We're talking about relationships here, and relationships ideally will take into consideration the needs and desires of both partners. When a dancer is dating someone who disapproves of her job, it's not about "right" and "wrong". It's simply that her job makes him uncomfortable. She can try to figure out why he's uncomfortable with it and educate him to alleviate his concerns. For instance, a lot of guys here have said that they would be fearful for her safety. Have him come into the club and meet the bouncers, and let the bouncers explain to him how they walk you out at the end of every night and take care of you if anything happens. Or perhaps he's nervous because he has this image in his mind of all strippers giving handjobs in the back room. Show him the kind of lapdance that you give.
If he simply doesn't like it, then you have the same choice as EVERY OTHER PERSON whose partner dislikes their job: ditch the partner or quit the job. This isn't unique to stripping, though. Some people hate their spouse's job because their spouse has to travel all the time. Some people hate their spouse's job because of their spouse's co-workers. Some people don't like their spouse's hours.

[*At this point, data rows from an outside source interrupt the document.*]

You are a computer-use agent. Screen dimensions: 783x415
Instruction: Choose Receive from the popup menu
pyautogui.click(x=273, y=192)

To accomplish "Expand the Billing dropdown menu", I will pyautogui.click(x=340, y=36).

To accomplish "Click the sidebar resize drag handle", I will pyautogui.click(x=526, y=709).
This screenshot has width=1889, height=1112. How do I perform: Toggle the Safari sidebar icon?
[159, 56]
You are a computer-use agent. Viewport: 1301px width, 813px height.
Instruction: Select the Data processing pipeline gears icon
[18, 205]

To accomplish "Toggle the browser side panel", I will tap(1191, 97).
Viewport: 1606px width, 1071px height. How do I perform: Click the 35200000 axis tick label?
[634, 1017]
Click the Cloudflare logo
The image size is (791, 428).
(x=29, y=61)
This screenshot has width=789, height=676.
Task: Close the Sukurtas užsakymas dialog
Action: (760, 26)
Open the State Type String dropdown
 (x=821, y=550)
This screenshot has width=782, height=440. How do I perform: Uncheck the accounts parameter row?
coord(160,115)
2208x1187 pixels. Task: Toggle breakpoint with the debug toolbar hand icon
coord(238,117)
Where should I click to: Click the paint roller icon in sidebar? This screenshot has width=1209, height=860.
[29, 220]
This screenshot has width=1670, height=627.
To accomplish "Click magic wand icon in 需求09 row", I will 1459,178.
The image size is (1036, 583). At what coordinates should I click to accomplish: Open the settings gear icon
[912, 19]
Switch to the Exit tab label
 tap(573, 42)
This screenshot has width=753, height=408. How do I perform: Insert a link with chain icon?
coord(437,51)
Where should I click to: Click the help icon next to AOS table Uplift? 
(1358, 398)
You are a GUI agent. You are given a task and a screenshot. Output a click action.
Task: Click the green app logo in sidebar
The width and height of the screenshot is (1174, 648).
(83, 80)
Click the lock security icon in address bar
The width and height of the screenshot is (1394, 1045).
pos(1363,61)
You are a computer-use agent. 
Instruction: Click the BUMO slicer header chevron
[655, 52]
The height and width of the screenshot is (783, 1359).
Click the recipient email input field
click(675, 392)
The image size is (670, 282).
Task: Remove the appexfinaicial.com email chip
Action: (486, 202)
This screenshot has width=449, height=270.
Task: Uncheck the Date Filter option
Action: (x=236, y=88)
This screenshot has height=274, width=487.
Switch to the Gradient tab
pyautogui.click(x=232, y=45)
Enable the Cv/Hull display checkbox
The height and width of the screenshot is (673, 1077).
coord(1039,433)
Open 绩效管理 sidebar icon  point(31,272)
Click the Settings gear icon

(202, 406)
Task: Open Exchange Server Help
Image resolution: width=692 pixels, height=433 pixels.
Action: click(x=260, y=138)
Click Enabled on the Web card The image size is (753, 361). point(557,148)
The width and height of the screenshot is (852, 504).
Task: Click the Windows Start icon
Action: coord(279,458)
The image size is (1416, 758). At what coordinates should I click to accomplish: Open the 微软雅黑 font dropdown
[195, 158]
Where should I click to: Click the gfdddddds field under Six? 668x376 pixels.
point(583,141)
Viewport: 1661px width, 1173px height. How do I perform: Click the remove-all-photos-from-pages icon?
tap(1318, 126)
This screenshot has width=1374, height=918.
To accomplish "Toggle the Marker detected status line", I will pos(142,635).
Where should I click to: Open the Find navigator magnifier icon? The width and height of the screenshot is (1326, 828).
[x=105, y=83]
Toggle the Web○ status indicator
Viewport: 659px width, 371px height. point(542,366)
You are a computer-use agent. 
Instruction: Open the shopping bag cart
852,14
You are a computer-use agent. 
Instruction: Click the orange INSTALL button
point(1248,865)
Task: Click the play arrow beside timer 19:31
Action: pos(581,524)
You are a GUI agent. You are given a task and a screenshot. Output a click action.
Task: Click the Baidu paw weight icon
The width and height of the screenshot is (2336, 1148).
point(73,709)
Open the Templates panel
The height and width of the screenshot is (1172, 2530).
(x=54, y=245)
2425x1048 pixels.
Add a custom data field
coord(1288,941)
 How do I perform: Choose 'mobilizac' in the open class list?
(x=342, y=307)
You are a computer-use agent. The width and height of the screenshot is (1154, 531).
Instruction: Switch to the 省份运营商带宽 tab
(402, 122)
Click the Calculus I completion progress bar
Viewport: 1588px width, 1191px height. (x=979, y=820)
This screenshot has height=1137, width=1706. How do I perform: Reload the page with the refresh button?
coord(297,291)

When I met my fiance, we met at a local coffeeshop. I tend to dress like a lot of strippers when I'm out and about, so I was all grunged up in my PJs and flip-flops with glasses and greasy hair when we met, but he knew through the grapevine that I was a stripper. He is NOT the type to go to stripclubs and had only been twice before he met me. When we started to get serious, I asked him if he had a problem with my job. He told me he didn't think so, because he understood that I treated it like a job. I invited him into the club a couple of times. Once was when I worked a very, very slow dayshift. I spent a few hours hanging out with him and having a few drinks because there was no other customer in the club, but it gave him a chance to see my stageshow, meet my co-workers, and familiarize himself with the layout and staff of the club. He was fine with that. Then I gave HIM a "standard" lapdance at home, and we talked about the fact that at work, I did that to other men. He was okay with that. Then I had him come in on a day when one of my best regulars was in. This regular had already met him (because I've done lunch with this guy a time or two) and was very laid-back. I gave the regular a lapdance while my FIANCE was watching, and then when I got home, we had a long talk about it. My fiance is now perfectly okay with my job. He's not the type to get jealous in any event, but now he KNOWS what happens at work, and he's fine with that.
My future-mother-in-law asked him one time if he ever worried for my safety. He said, "Mom, I've been to her club and met her managers and bouncers. I know nobody's going to hurt her and they keep a close eye on her. I'm more worried that she's going to bust her head open from falling off the pole or the stage!" (I'm clumsy.)
I know that I AM lucky. But if he had a problem with my dancing that couldn't be resolved by showing him the reality of the situation, then I'd have to choose between dancing and him. Part of being in a relationship is caring for the other person.